Seja o que for que os celulares e mídias sociais causaram, foi com grande probabilidade a aceleração de tendências que já estavam presentes em nossas sociedades modernas, democráticas e liberais; elas consistem basicamente em uma aceleração geracional em direção ao perfil moral W.E.I.R.D., que é basicamente sentimentalista e individualista, afastando-se da psicologia moral mais conservadora ou moderada, que, segundo o psicólogo social Jonathan Haidt, tem uma direção sociocêntrica.

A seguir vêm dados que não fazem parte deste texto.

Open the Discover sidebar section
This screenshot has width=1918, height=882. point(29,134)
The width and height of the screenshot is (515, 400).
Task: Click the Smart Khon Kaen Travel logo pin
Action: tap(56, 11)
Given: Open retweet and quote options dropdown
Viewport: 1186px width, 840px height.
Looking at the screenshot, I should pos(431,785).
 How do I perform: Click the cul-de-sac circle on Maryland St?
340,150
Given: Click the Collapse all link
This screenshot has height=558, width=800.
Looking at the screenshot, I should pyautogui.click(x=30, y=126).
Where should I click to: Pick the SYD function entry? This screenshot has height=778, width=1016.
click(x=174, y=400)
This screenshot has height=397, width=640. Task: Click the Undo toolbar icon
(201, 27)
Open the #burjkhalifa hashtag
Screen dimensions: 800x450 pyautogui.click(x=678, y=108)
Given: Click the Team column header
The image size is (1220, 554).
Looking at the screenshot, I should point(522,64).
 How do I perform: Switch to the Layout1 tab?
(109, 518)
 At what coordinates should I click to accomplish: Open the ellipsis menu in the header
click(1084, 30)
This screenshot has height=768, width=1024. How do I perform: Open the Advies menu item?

A fé em um mundo de indivíduos

Podemos voltar agora ao meu palpite: talvez a crise da religião não seja, fundamentalmente, a crise da religião, ou uma crise causada por falhas da religião ou da inadequação da religião ao mundo moderno. Talvez a questão seja outra: à medida que a composição de Estado de bem-estar social, entretenimento tecnológico e individualismo expressivo torna as pessoas mais autocentradas e menos sociais, a religião perde seu apelo. Sua importância diminui com a diminuição da amizade, da família e do sexo; talvez a religião seja parte de uma inteligência social que está agora sendo asfixiada.

A cultura do Self é incompatível com o cristianismo e, por isso, com a felicidade humana. A morte solitária dos modernos não é um mistério inexplicável, mas o resultado previsível do abandono da fé

Segundo penso, isso confirma meu longo argumento nessa coluna: a cultura do Self é incompatível com o cristianismo e, por isso, com a felicidade humana. A morte solitária dos modernos não é um mistério inexplicável, mas o resultado previsível do abandono da fé.

Se isso for verdade – a ver –, comunidades religiosas autênticas e cheias de vida podem se tornar, no futuro, verdadeiras ilhas de saúde mental em um mar de solidão e isolamento. Nesse caso, a crise da religião não deveria ser vista com preocupações egoístas, mas “clínicas”, e como sinais da grande tarefa que se põe diante das pessoas de fé. A pergunta mais importante não é sobre a mera sobrevivência da religião, mas sobre sua obra de catalisar comunidades, a obra do amor. Se a igreja buscar amar, em vez de apenas existir, não viverá ela para sempre?